急性代償性心不全に対しては、基本的に利尿薬の静脈内投与が行われます。ただし、ループ利尿薬に対する抵抗性が示されることがあるため、更なる治療戦略が求められています。SGLT2阻害薬は安全性の懸念がなく、利尿作用を高められることから、急性代償性心不全に対する新たな治療選択肢の一つとなる可能性があります。
続報に期待。
☑まとめ☑ 急性代償性心不全患者において、標準的な利尿薬療法にエンパグリフロジンを早期に追加することにより、腎機能に影響を与えることなく尿量を増加させることができた。
根拠となった試験の抄録
背景:急性心不全の減圧症患者においてループ利尿薬を用いた有効な利尿療法は、腎機能悪化の進展によりしばしば制限される。ナトリウムグルコースコトランスポーター(SGLT)2阻害剤は、安定した心不全患者において、腎保護作用を有する糖尿とナトリウム排泄を誘導するが、急性減圧心不全におけるその役割は不明であった。
方法:本単施設前向き二重盲検プラセボ対照ランダム化試験において、急性代償性心不全患者をループ利尿薬を含む標準的な除痛治療に加え、エンパグリフロジン25mg/日またはプラセボにランダムに割り付けた。主要評価項目は、5日間の累積尿量としました。副次的評価項目は、利尿効果、腎機能および腎障害のマーカーの動態、NT-proBNP(N-terminal pro-B-type natriuretic peptide)であった。
結果:60例の患者が急性心不全の入院後12時間以内にランダム化された。急性心不全の標準的な内科治療にエンパグリフロジンを追加したところ、5日間の累積尿量が25%増加した(中央値10.8L vs. プラセボ 8.7L、推定群間差 2.2L [95%CI 8.4 ~ 3.6]; P=0.003)。エンパグリフロジンは、プラセボと比較して利尿効率を高め(尿量14.1mL/フロセミド換算1mg [95%CI 0.6 ~ 27.7]; P=0.041)、腎機能マーカー(推定糸球体ろ過量 51±19 vs. 54±17mL/min/1.73m²; P=0.599)や損傷(総尿蛋白 492±845 vs. 503±847mg/gクレアチニン; P=0.975、および尿中α1-ミクログロブリン 55.4±38.6 vs. 31.3±33.6mg/gクレアチニン; P=0.066)には影響がなかった。
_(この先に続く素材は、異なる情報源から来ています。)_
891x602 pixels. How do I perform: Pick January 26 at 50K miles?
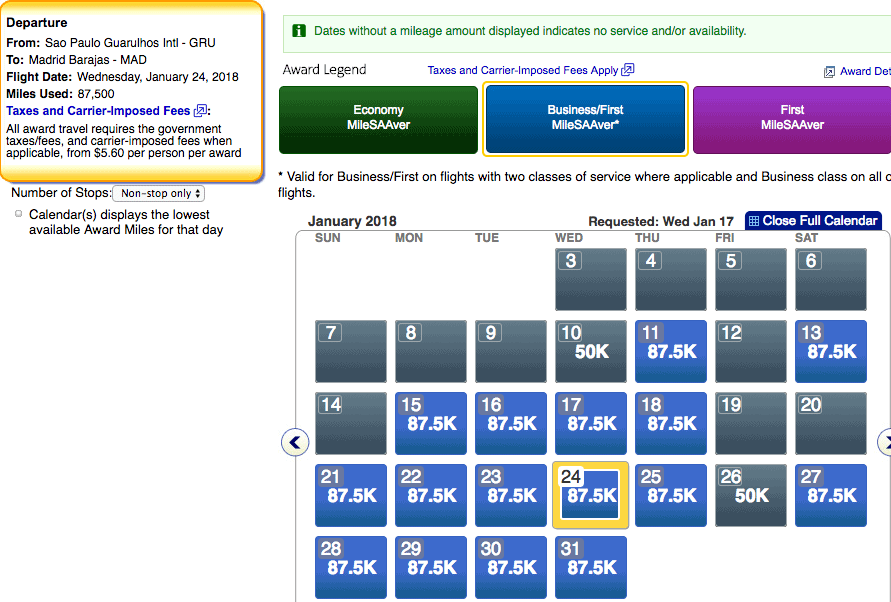(x=751, y=495)
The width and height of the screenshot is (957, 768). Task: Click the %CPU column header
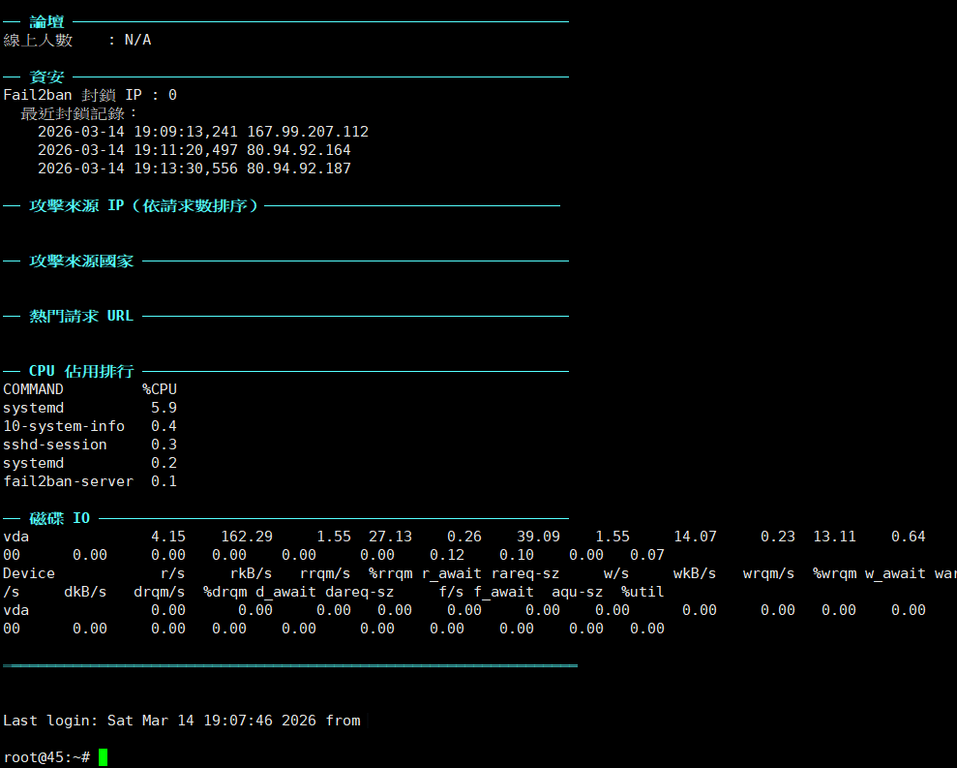click(159, 389)

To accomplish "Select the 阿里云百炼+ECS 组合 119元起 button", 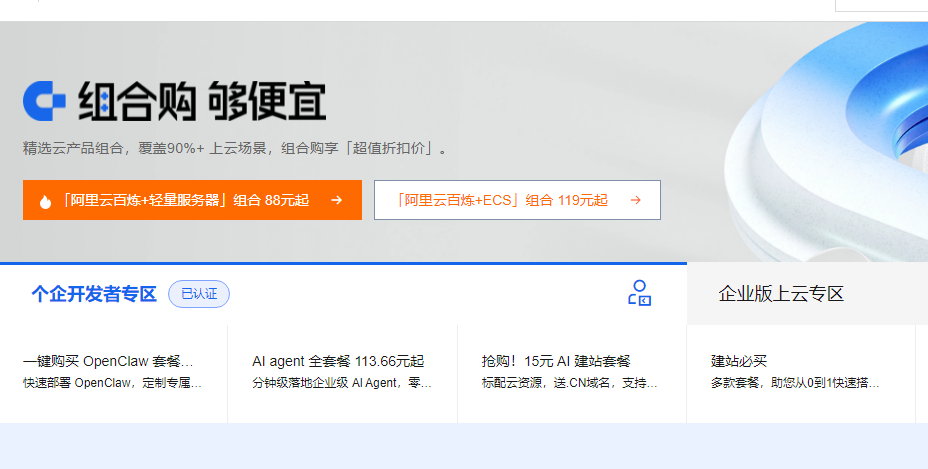I will [x=517, y=200].
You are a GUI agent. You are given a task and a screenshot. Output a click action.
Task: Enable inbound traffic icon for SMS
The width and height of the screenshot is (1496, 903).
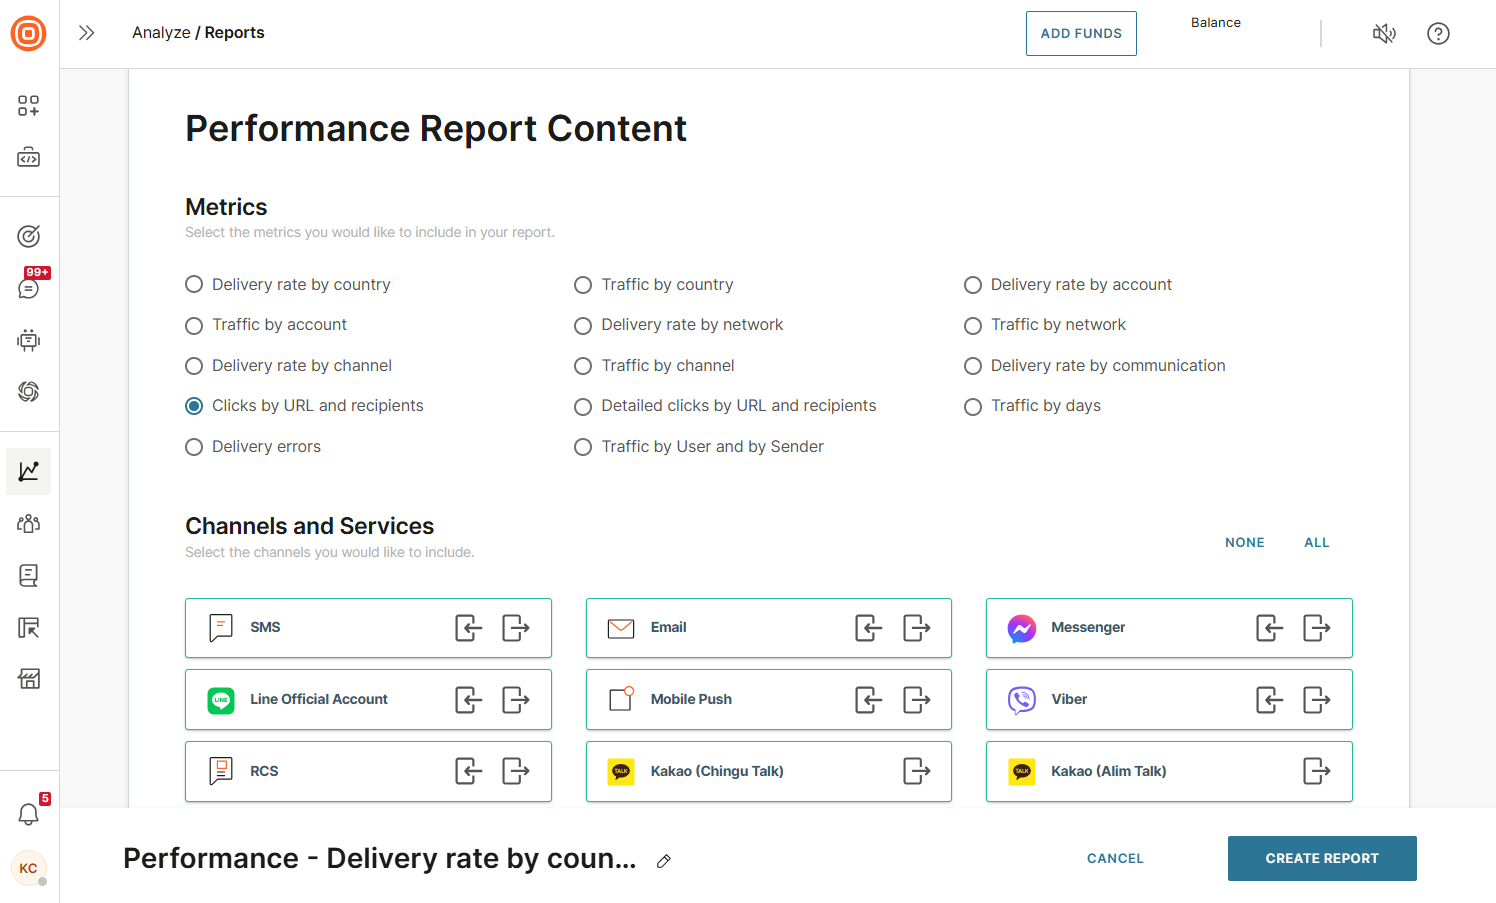click(468, 628)
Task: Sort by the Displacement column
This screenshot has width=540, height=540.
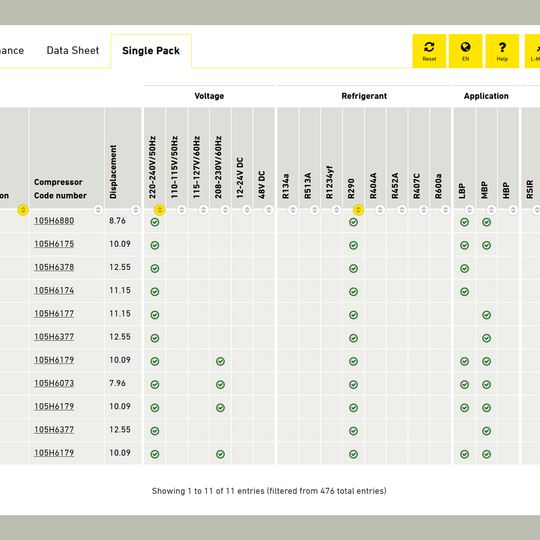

NT-proBNPはエンパグリフロジン群でプラセボ群と比較して顕著に低下した(5日後に -1,861 vs. -727.2pg/mL; quotient in slope 0.89 [95%CI 0.83 ~ 0.95]; P<0.001)。安全性に関しては、両群間に差はなかった。
結論:急性代償性心不全患者において、標準的な利尿薬療法にエンパグリフロジンを早期に追加することにより、腎機能に影響を与えることなく尿量を増加させることができた。
試験登録URL:https://www.Clinicaltrials: gov; Unique identifier: NCT04049045
キーワード:利尿剤、心不全、腎臓
引用文献
Effects of Early Empagliflozin Initiation on Diuresis and Kidney Function in Patients With Acute Decompensated Heart Failure (EMPAG-HF)
P Christian Schulze et al. PMID: 35766022 DOI: 10.1161/CIRCULATIONAHA.122.059038
Circulation. 2022 Jul 26;146(4):289-298. doi: 10.1161/CIRCULATIONAHA.122.059038. Epub 2022 Jun 29.